### About this exercise
Copy out the lines of the listing from the one containing "651x431 pixels." onward, through the last, without altering any.

### Data to use
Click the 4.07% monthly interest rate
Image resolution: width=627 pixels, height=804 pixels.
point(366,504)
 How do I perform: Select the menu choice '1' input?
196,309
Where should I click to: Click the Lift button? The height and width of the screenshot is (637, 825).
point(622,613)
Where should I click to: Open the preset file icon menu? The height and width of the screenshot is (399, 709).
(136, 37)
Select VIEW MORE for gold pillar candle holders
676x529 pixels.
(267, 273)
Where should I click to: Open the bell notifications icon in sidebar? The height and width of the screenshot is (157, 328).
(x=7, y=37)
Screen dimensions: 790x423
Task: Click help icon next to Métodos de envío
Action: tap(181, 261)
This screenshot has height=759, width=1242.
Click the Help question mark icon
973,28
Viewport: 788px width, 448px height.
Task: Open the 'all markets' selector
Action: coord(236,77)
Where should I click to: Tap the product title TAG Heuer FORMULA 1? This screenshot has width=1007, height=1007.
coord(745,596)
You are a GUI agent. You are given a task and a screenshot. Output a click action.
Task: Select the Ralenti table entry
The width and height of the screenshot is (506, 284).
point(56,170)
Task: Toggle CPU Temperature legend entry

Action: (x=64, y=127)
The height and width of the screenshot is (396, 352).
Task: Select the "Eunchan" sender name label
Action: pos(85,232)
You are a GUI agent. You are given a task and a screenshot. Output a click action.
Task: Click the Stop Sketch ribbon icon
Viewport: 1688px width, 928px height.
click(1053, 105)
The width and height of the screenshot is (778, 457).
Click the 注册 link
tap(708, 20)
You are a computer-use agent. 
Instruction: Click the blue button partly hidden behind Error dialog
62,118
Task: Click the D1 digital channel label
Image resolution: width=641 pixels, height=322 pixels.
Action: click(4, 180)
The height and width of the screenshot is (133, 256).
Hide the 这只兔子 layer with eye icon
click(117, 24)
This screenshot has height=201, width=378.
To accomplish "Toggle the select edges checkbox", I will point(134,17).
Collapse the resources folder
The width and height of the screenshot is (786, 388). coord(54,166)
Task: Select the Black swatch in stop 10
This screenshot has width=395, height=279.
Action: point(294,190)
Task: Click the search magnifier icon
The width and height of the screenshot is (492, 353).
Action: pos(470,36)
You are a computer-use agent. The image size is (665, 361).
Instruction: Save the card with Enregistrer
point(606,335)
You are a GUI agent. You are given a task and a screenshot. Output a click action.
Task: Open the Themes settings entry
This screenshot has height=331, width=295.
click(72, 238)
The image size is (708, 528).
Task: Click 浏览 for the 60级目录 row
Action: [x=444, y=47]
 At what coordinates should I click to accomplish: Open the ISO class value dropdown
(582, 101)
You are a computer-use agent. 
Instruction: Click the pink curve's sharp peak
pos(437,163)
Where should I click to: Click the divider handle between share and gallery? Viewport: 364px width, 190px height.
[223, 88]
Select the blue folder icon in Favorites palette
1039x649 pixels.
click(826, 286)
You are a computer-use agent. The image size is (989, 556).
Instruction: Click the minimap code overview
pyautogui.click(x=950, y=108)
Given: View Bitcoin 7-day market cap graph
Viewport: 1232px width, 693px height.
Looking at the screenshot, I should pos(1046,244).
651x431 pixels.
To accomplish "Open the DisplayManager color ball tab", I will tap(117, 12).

### Task solution
651x431 pixels.
To accomplish "Open the DisplayManager color ball tab", I will tap(117, 12).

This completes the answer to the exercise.